Add this to your /public_htm/wp-content/.htaccess

#LIMIT ACCESS TO THE /wp-content DIRECTORY
<Files ~ "^\">   
    Order allow,deny
    Deny from all
    Satisfy all
</Files>

Deny Access to Your Dashboard Back End

This one is optional* but is highly recommended. There are two version for this. You only need to use one of them. It prevents everyone except systems with YOUR IP ADDRESS from getting into the adminisrative site of WordPress. *The drawback is that IP Addresses change and thus, you will be locked out unless you determine in advance a method for updating this file.

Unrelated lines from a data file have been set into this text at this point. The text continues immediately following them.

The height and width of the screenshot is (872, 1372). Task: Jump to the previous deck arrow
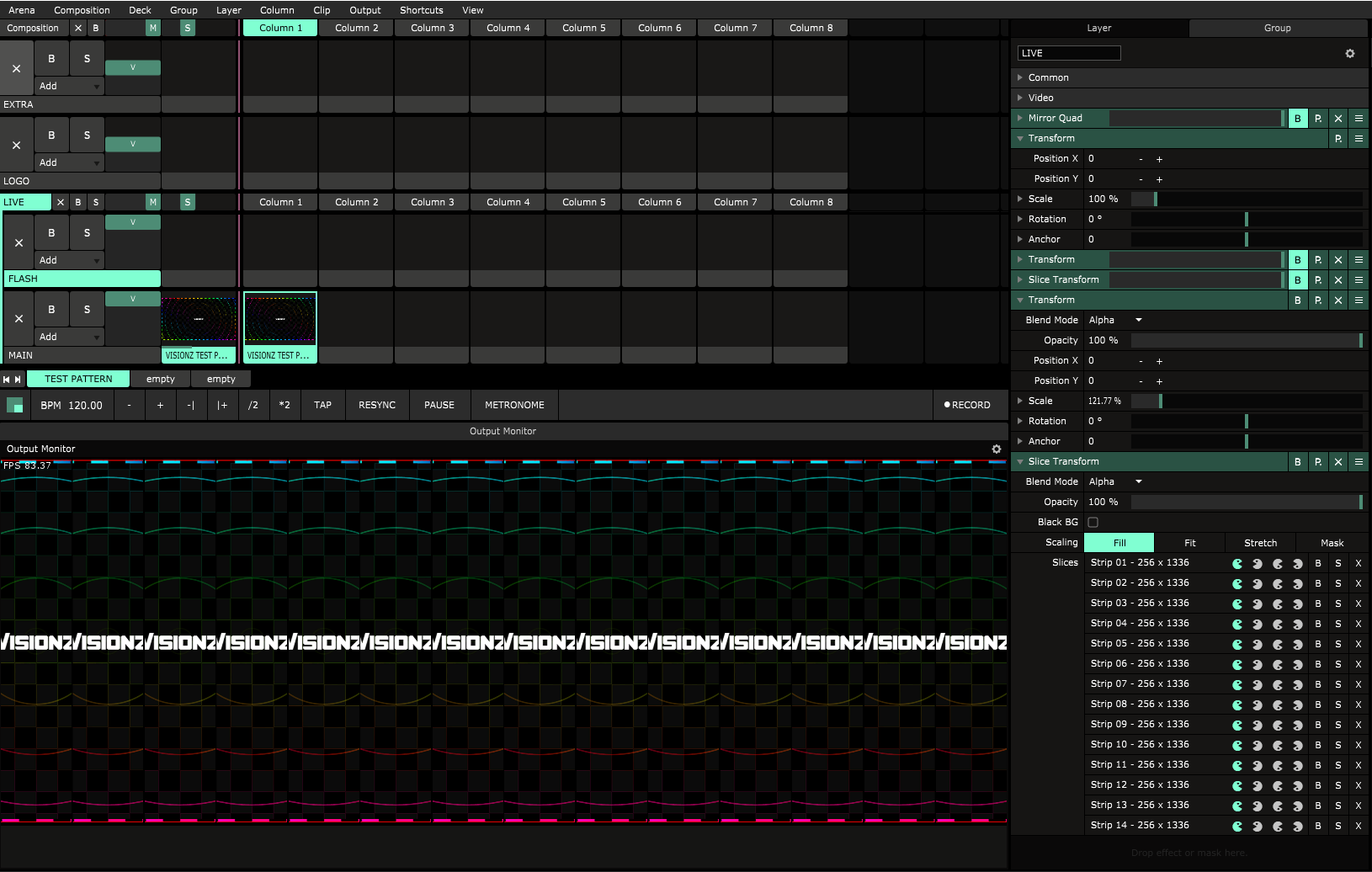pos(7,380)
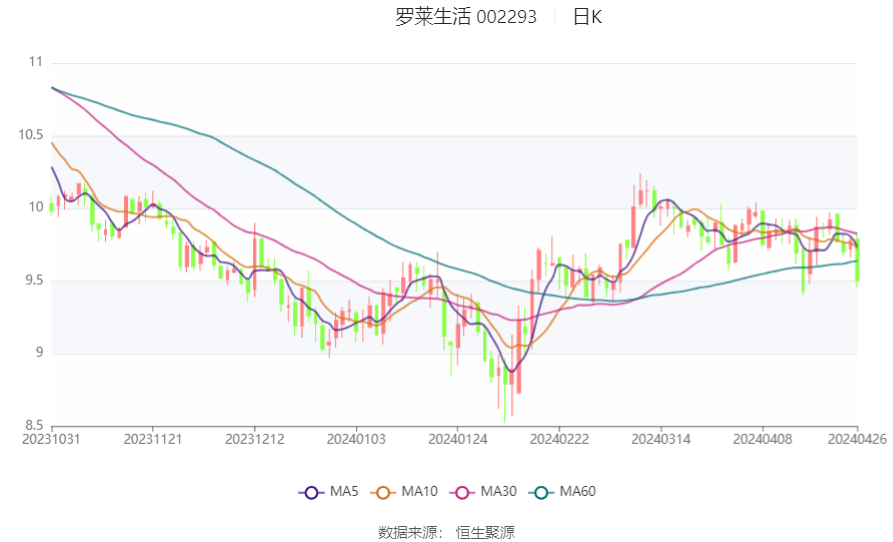This screenshot has height=542, width=893.
Task: Click the 8.5 price axis label
Action: click(35, 425)

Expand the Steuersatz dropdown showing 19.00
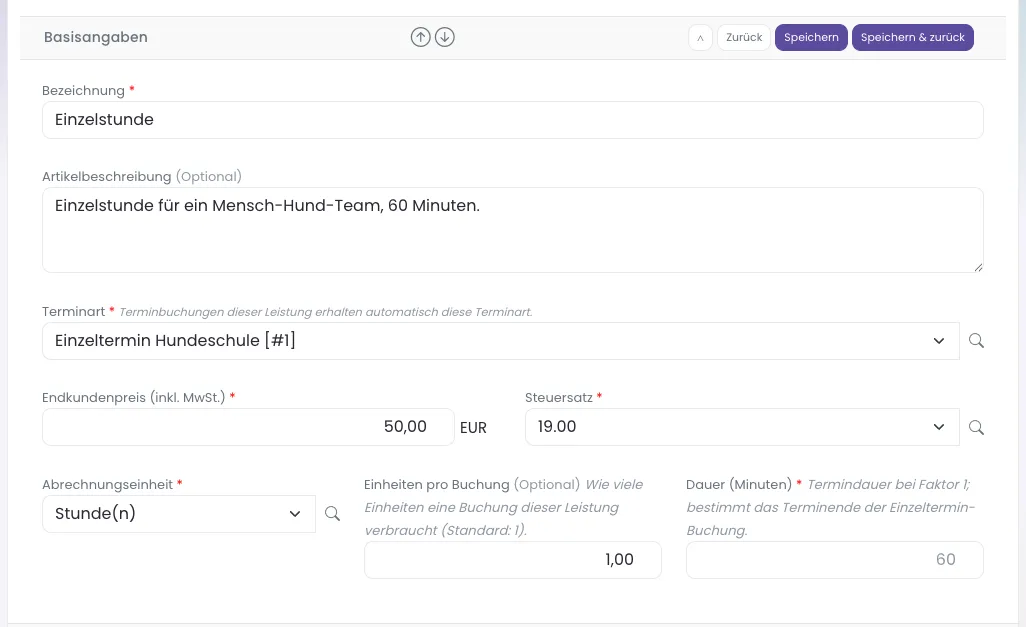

You’ll need to know your IP Address which you can get from HereIsYourInfo.com

Option 1) Place the following lines in your /public_html/wp-admin/.htaccess file but change IP.ADD.RE.SS to your actual IP ADDRESS.

# deny access to wp admin
 order deny,allow
 allow from xx.xx.xx.xx
 deny from all

Option 2) Place the following lines in your /public_html/.htaccess file but change !^IP\.ADD\.RE\.SS$ to include your actual IP ADDRESS. For example, if your IP Address is 123.45.768.9 you’d use !^123\.45\.678\.9$

# DENY EVERYONE FROM WP-LOGIN EXCEPT THOSE WITH APPROVED IP ADDRESS
<IfModule mod_rewrite.c>
 RewriteEngine on
 RewriteCond %{REQUEST_URI} ^(.*)?wp-login\.php(.*)$ [OR]
 RewriteCond %{REQUEST_URI} ^(.*)?wp-admin$
 RewriteCond %{REMOTE_ADDR} !^IP\.ADD\.RE\.SS$
 RewriteRule ^(.*)$ - [R=403,L]
</IfModule>

Note, if you want to add more than one IP Address, you just repeat the line with the IP address in below the existing one.